Hello, I need clarification on one f the 7 sins of regression- Multicollinearity. "The higher the multicollinearity, the smaller B will be, which means larger the standard errors. When standard errors are large the confidence intervals are bigger and it is less likely that the slope will be statistically significant."

What is B? Is it the unexplained variance of X?

Thanks!

lecy commented 5 years ago

B here is just the variance of X1 after the control X2 is removed.

image

lecy commented 5 years ago

@Jigarci3

It's not the unexplained variance of X1 (we use the phrases "explained" and "unexplained" with the DV Y usually). It is the portion that is uncorrelated with X2, so the portion that will remain if both X1 and X2 are included in the regression together.
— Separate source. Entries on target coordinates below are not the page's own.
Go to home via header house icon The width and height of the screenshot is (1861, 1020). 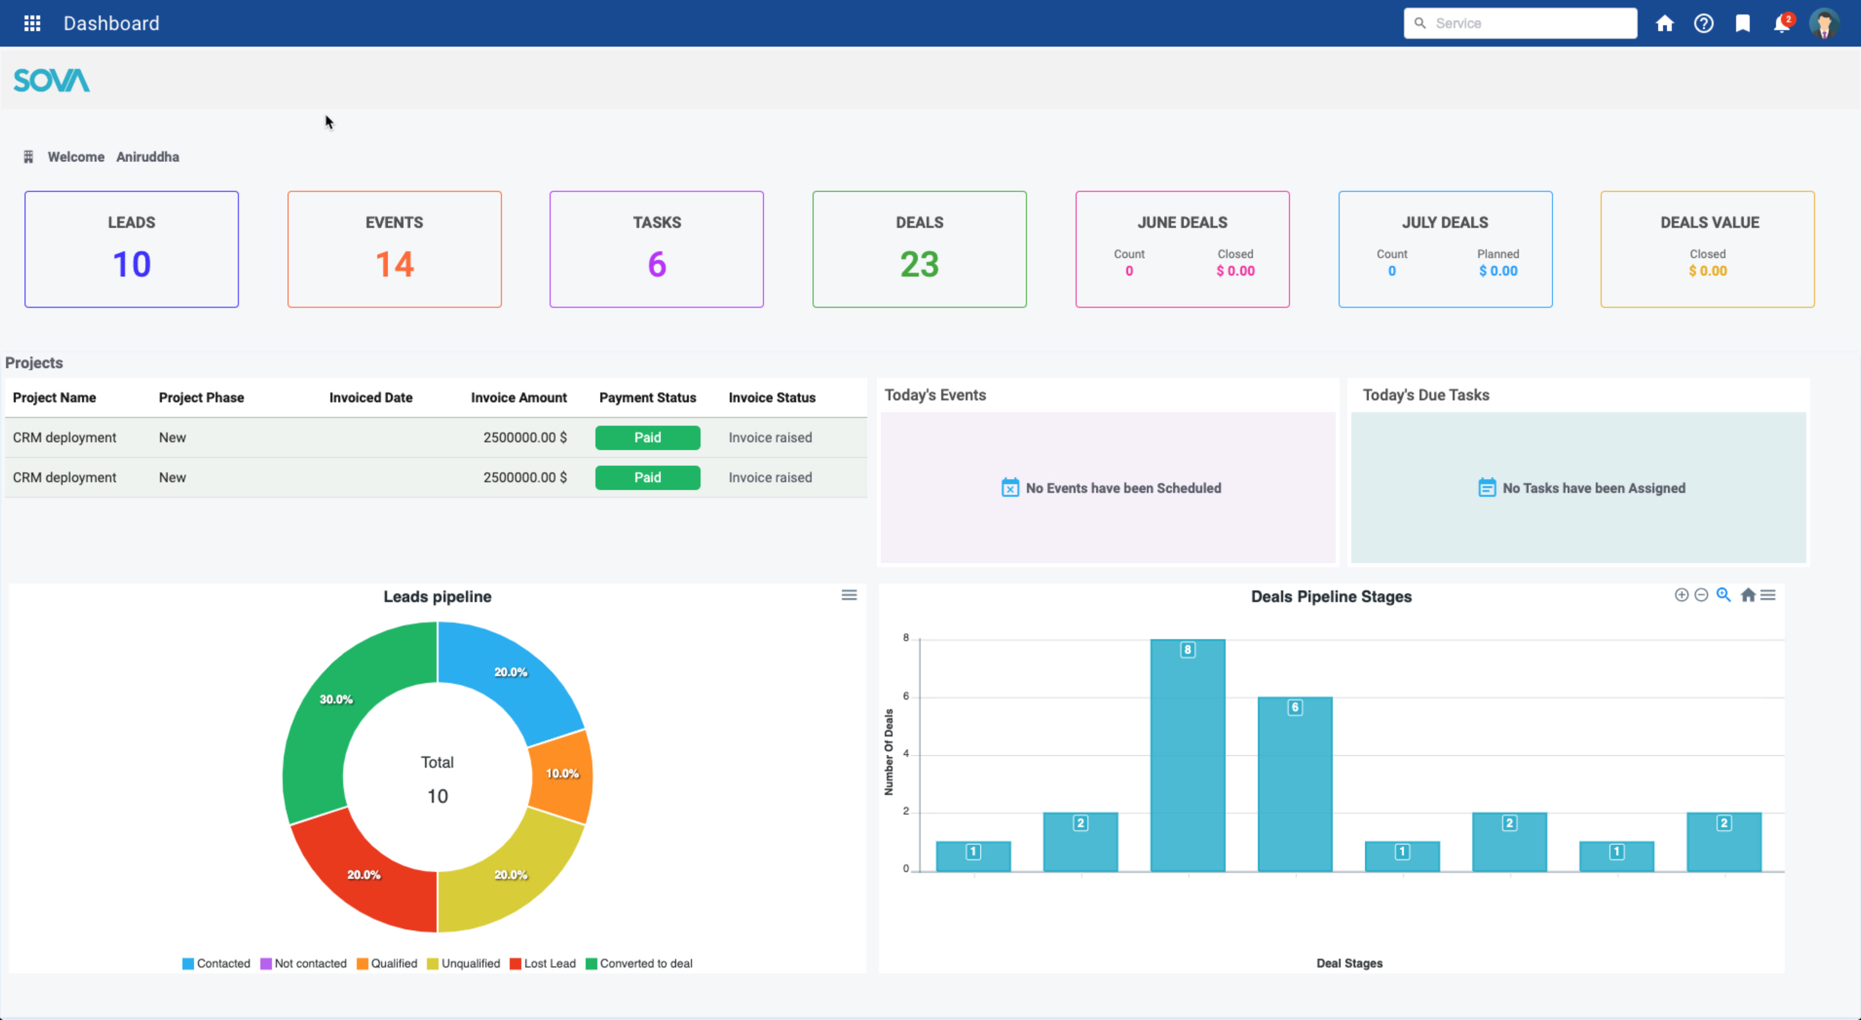click(1664, 23)
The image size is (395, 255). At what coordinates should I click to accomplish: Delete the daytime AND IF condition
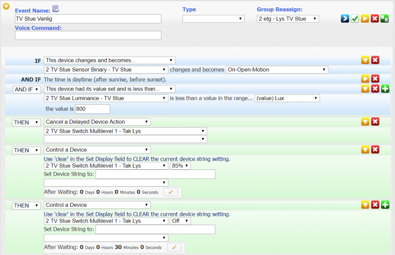[x=375, y=79]
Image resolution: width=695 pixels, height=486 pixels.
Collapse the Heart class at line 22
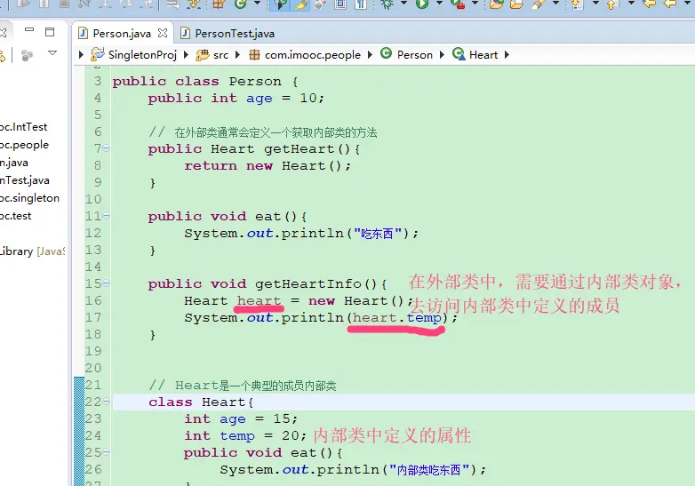point(107,402)
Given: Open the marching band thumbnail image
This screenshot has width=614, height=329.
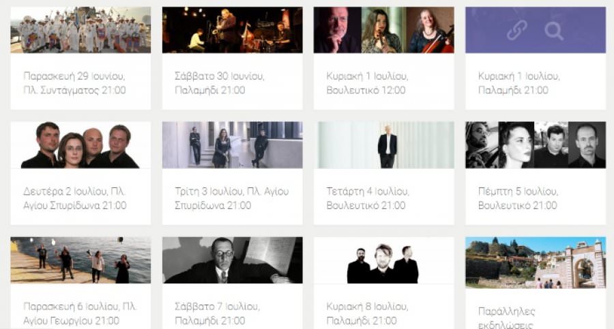Looking at the screenshot, I should tap(81, 30).
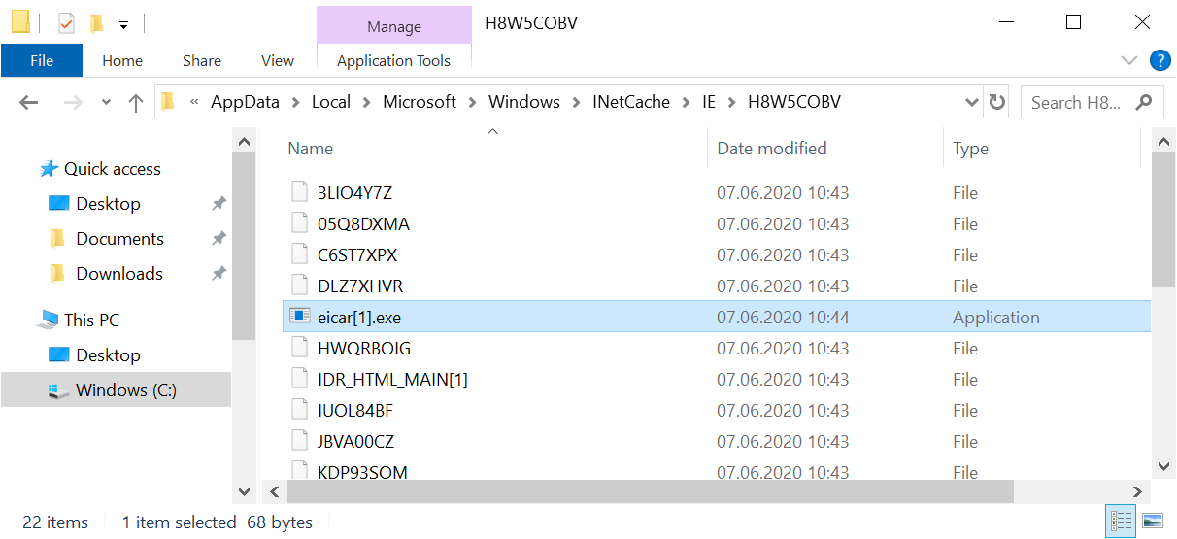
Task: Navigate back with the left arrow
Action: pos(29,102)
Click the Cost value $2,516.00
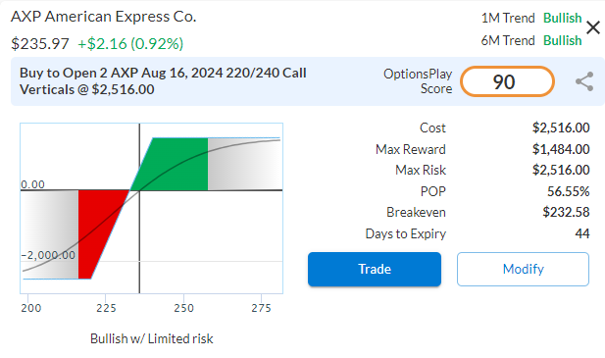605x358 pixels. (561, 128)
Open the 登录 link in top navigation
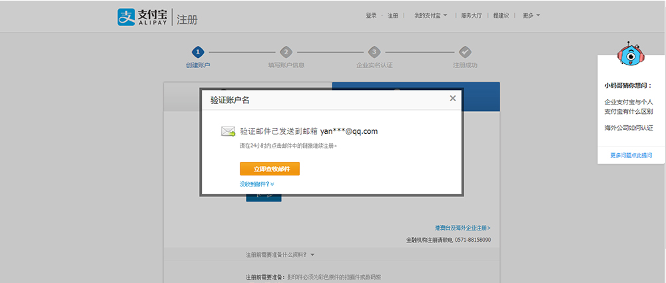 pyautogui.click(x=371, y=15)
B becomes very small then, resulting in large standard errors. It is an extreme case of adding a correlated control variable.

If X2 is an important competing hypothesis then it is necessary to include in the model, and if it erases the direct effects of X1 then that helps us understand that X1 might not be the true causal vector (think about the example with drugs, environmental factors, and developmental issues with infants - drugs went away as the main explanation after controlling for environment).
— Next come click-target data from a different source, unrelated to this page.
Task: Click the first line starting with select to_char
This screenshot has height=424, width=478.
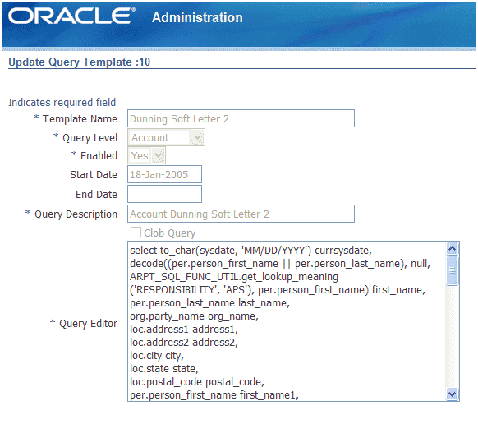Action: pyautogui.click(x=250, y=251)
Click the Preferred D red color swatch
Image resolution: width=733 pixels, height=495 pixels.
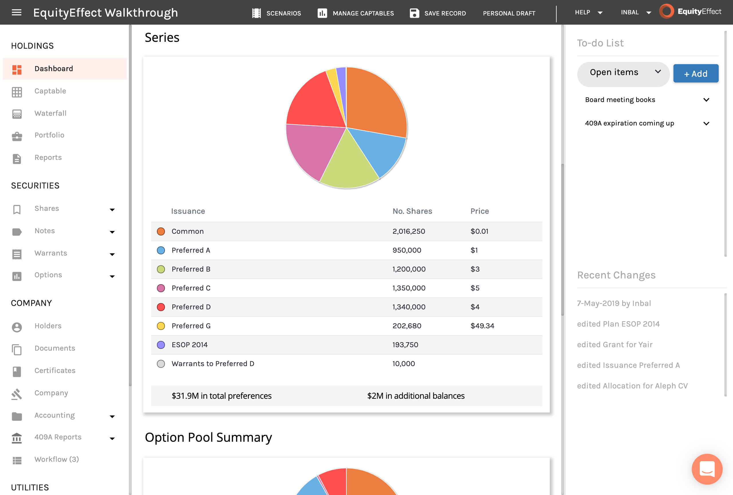(x=161, y=307)
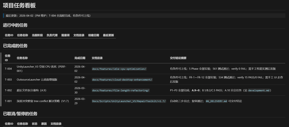Click the 最后更新 note at the top

(x=48, y=16)
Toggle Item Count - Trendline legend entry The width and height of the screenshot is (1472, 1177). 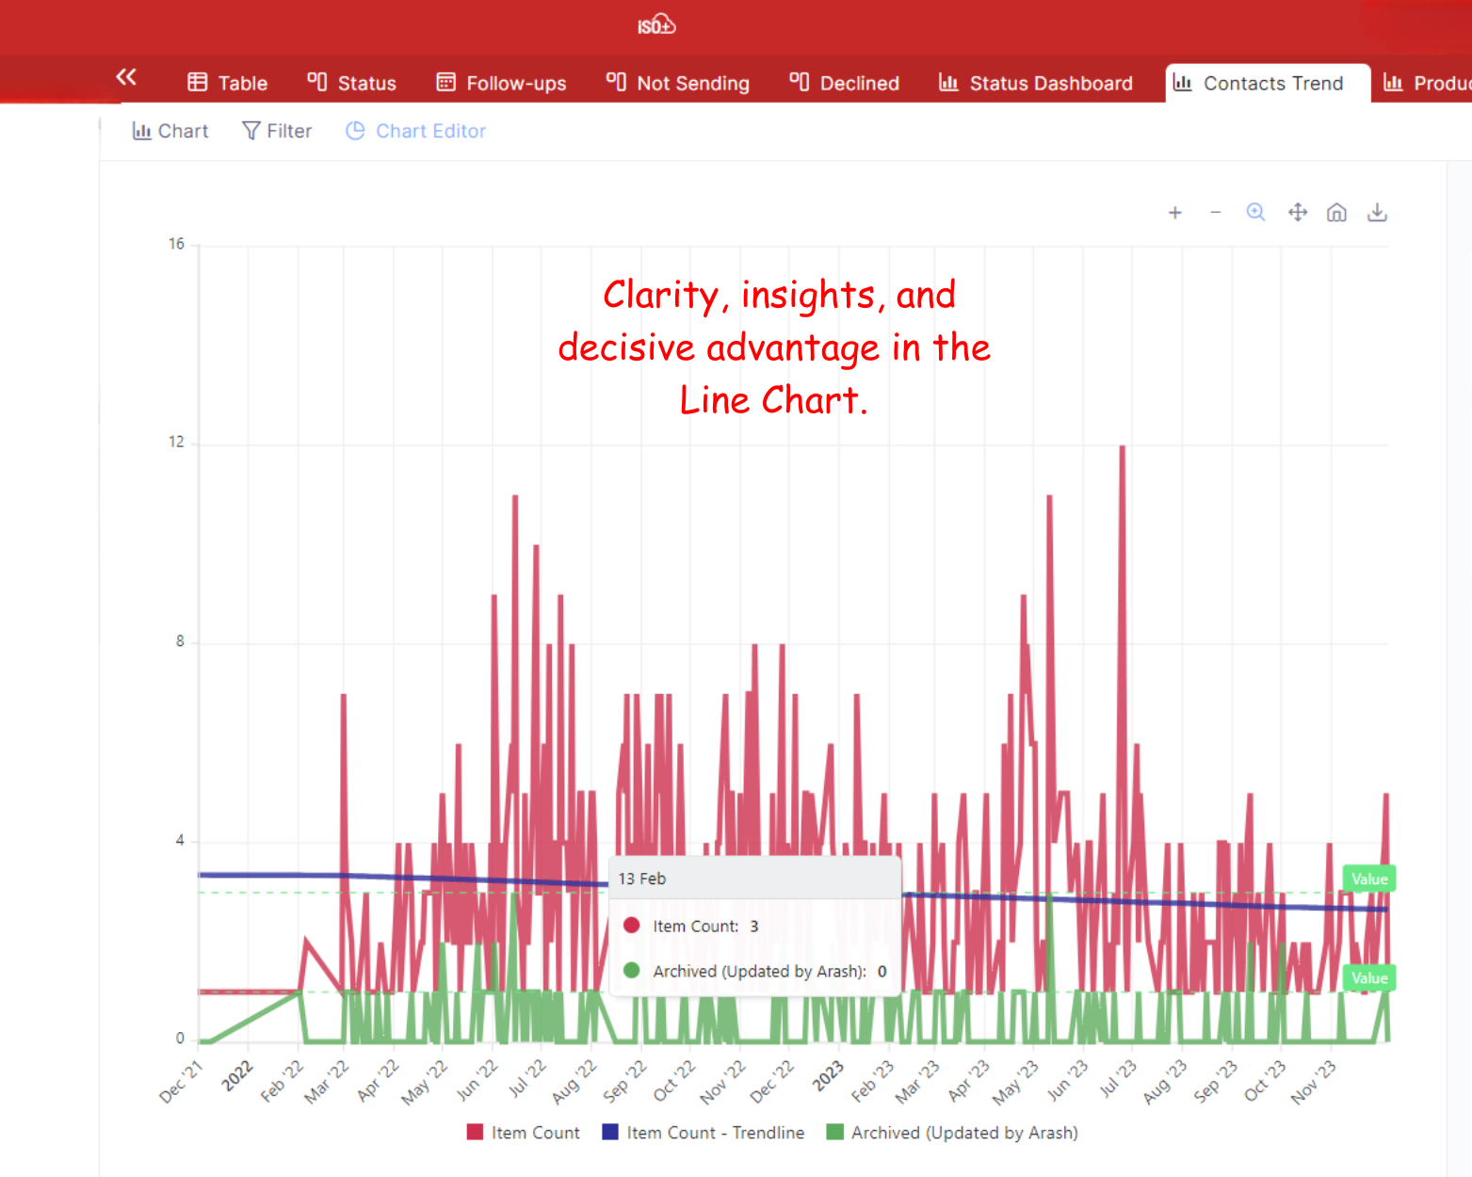click(704, 1133)
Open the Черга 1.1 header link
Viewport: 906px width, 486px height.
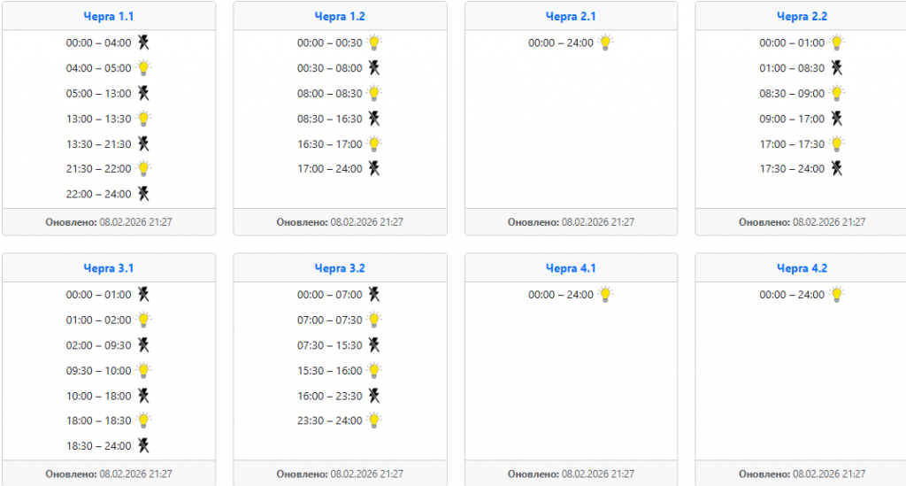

Measurement error is specifically a problem if we accidentally include several variables that are basically measures of the same thing. They then cancel each other out. If you use census data and include poverty and unemployment rates in the same model you will find that neither is significant - it is because they are both measures of very similar constructs and so they cancel each other out in the model and might impact your understanding of the mechanisms as a result. When independent variables are highly-correlated we need to make sure it is meaningful to include them both (if one is a competing hypothesis, for example) or if we are not just deleting a bunch of useful variance by carelessness.

sunaynagoel commented 5 years ago

Professor @lecy Can you please activate the link for final ?

lecy commented 5 years ago

It should be active.

castower commented 5 years ago

Hello all,

I'm a little confused about question 10 on the Practice Exam:

"What is the largest level of confidence you can choose for the confidence interval around the slope estimate for the Experience coefficient before it crosses zero?"

To clarify, are all of the independent variables automatically measured to the highest level possible before they become insignificant?

Specifically, in the example, it does not have any asterisks to indicate that is is significant at the 99% level (.01 significance) or 90% level (.10). Therefore, I am assuming that the fact that Experience only has .3063 level of significance means that the highest level is somewhere around 69%, but want to be sure this is the right reasoning.

Thanks, Courtney

castower commented 5 years ago

One more question, in the bonus questions, is it okay to estimate the pi symbol is equal to 3.14?

Thanks!

lecy commented 5 years ago

That's correct. The p-value tells you the size of a confidence interval you can draw before the CI contains the null (crosses zero).

image

I see why you might get confused on the bonus, but the Greek symbol pi is just another symbol for a slope, like a1, b1, B1, etc. The question is asking you to solve for pi_1 (the slope in that regression model).

JasonSills commented 5 years ago

@lecy - just confirming the due date and time. I have Thursday at 11:59 in an email, but in the assignment and schedule list I'm seeing Saturday at 11:59. I'm wondering if I should submit tomorrow or if I have a weekend day complete. Thanks!

lecy commented 5 years ago

@JasonSills Technically the semester ends Thursday, but grades are due Monday. I wanted to make sure there was at least one weekend day for the projects if people are working full-time.

So yes, I will accept the assignments up until Saturday 11:59pm without penalty.

JasonSills commented 4 years ago

@lecy Question on the practice exam: (5) Name two sins of the Seven Sins that will always increase the standard error of a regression slope. I would answer this as: 1) multicolinearity; and 2) measurement error of the DV. I'm not sure if 2) is correct because it's a subset of measurement error, so measurement error as one of the sins doesn't always increase the SE. Is there another sin I'm missing?

lecy commented 4 years ago

That's correct.

Omitted variable bias, for example, will impact both the residual and var(x1), thus changing the equation from A/B to a/b. But we would have to know rate of change of A->a and B->b because it can actually increase or decrease the standard errors. So it's ambiguous.

Measurement error in the DV and multicollinearity both have unambiguous effects. They always increase the SE's.